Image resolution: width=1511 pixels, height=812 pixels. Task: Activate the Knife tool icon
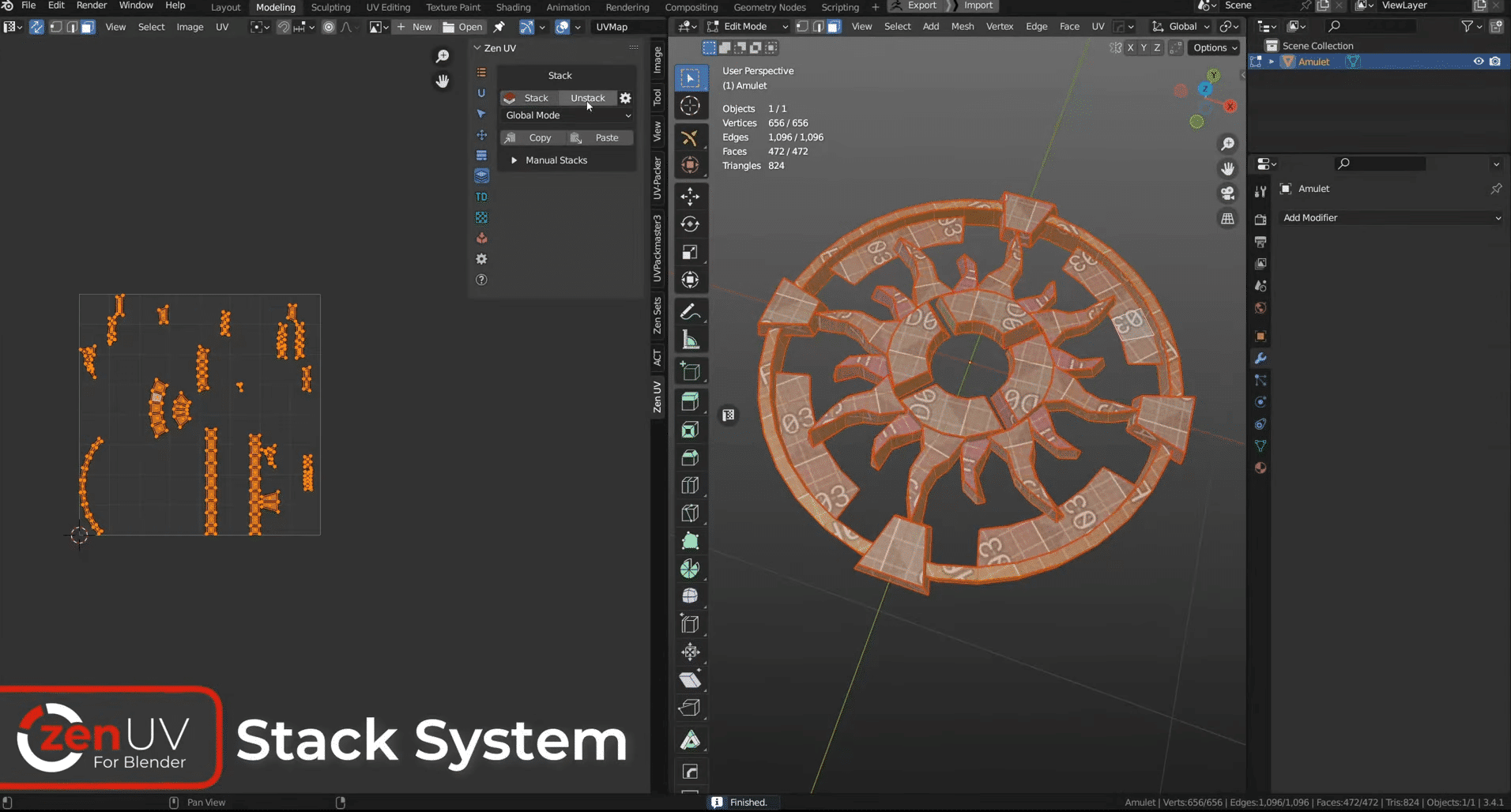click(690, 513)
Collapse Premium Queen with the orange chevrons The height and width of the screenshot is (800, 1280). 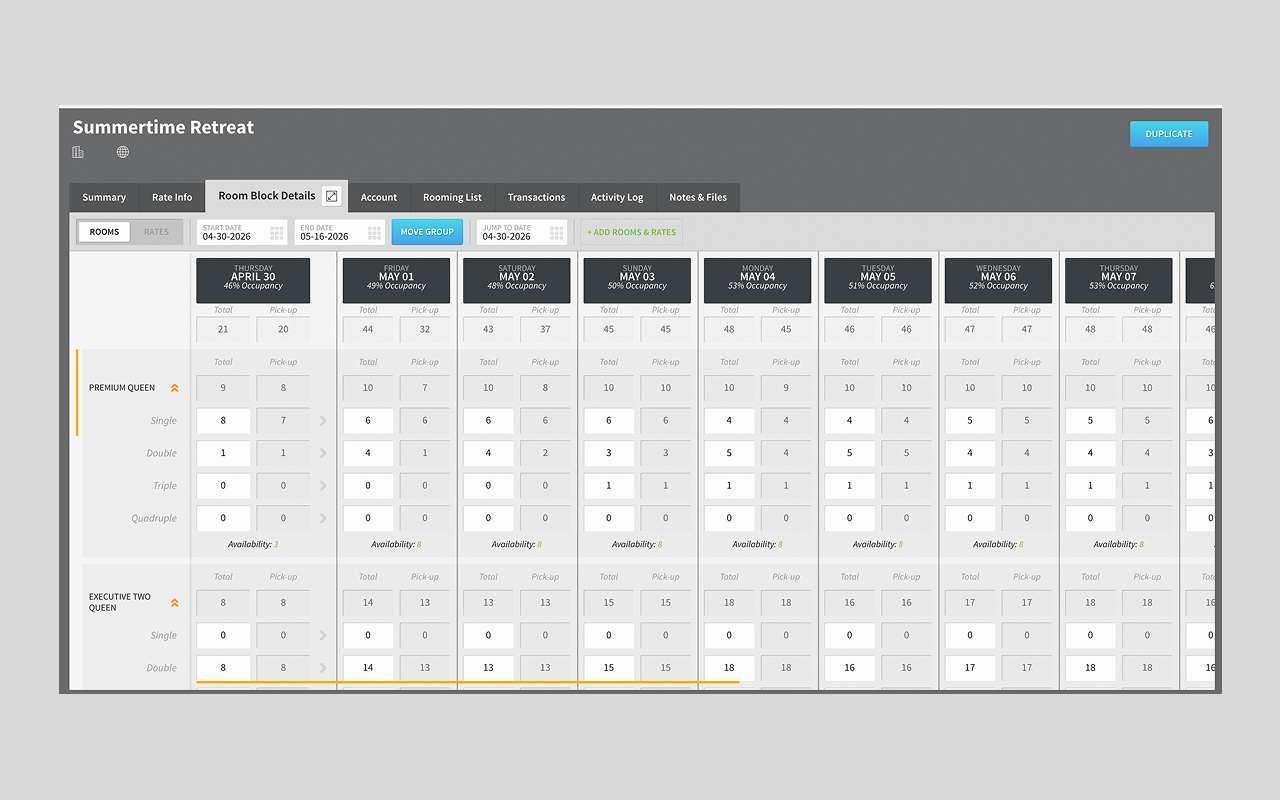pos(174,388)
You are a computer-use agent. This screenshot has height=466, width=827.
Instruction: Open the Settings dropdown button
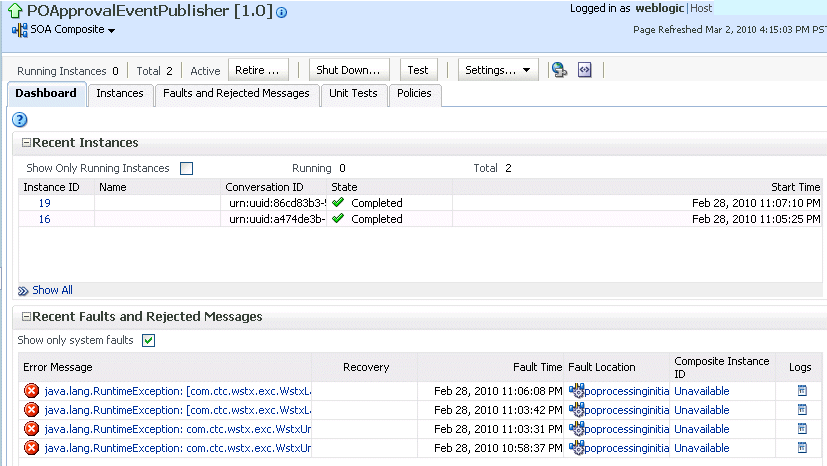tap(498, 70)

= = = =

YOUR INSTRUCTIONS
Only the lines from the one with "You are a computer-use" through the last line of the listing belong in your answer; copy them exactly and skip the pictures.

SOLUTION TO THE PROBLEM
You are a computer-use agent. This screenshot has height=466, width=827.
Instruction: Open the Settings dropdown button
tap(498, 70)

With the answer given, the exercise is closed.